** WORK ORDER **
Start with the line that holds "Click Inficirani value for Bečej". Please copy it and each remaining line below exactly, leaving pictures out.
--- RECORDED DATA ---
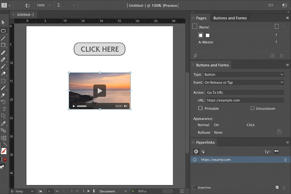Open the Buttons and Forms tab
The height and width of the screenshot is (194, 291).
click(x=230, y=18)
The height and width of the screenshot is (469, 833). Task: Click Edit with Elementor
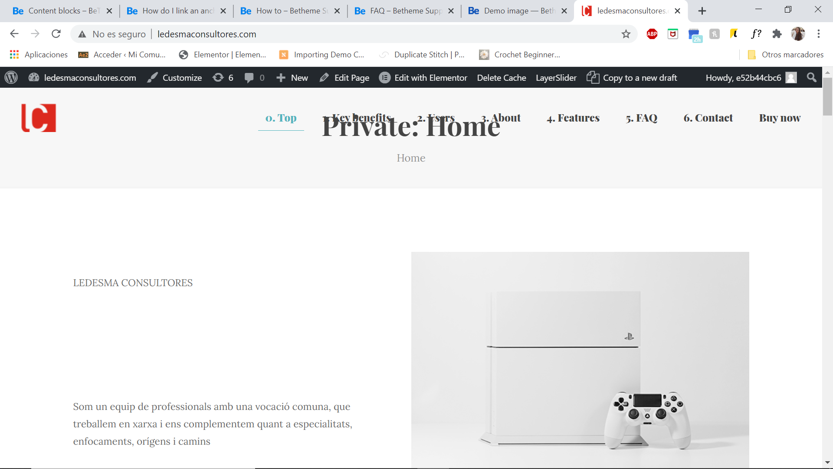tap(423, 78)
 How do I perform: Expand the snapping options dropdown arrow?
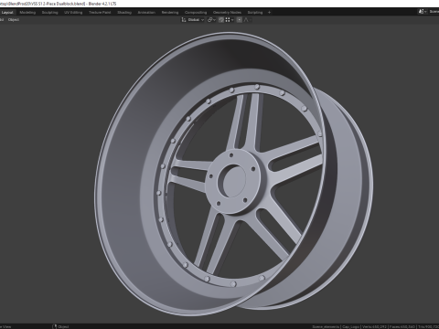click(232, 20)
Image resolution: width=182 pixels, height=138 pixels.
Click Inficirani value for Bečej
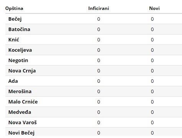click(x=99, y=19)
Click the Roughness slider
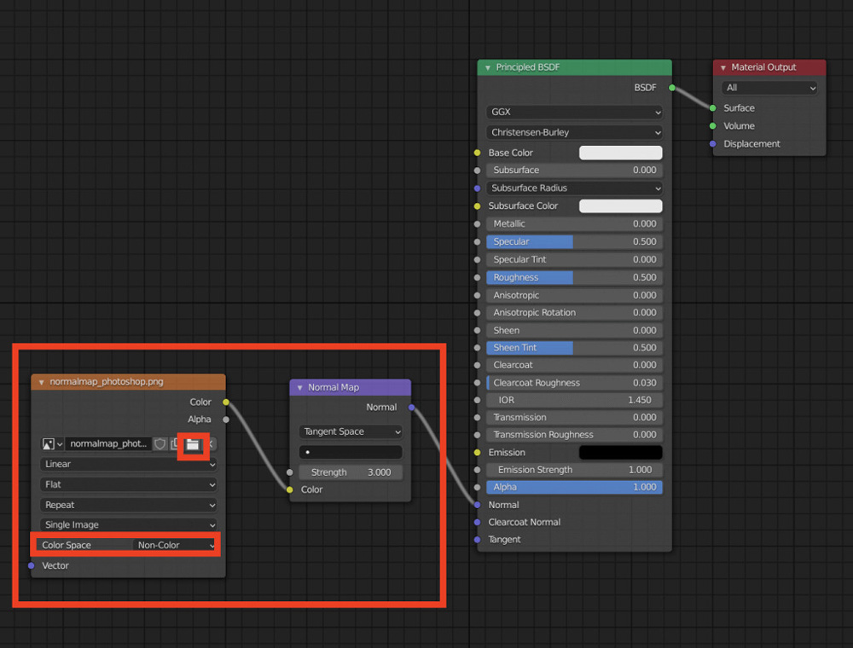The image size is (853, 648). pos(574,277)
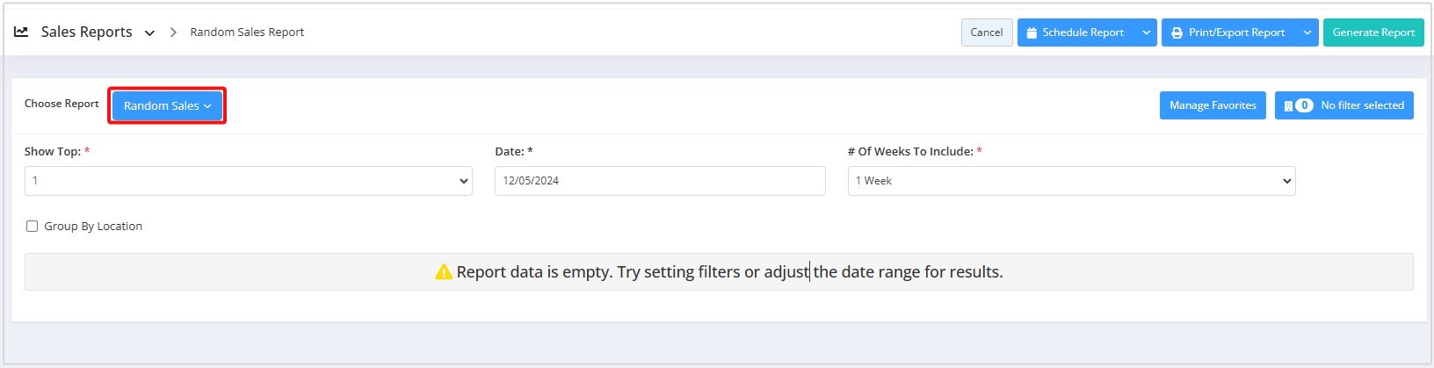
---
** WRITTEN RESPONSE **
Click Inficirani value for Bečej
click(x=99, y=19)
Click the Roughness slider
The image size is (853, 648). pos(574,277)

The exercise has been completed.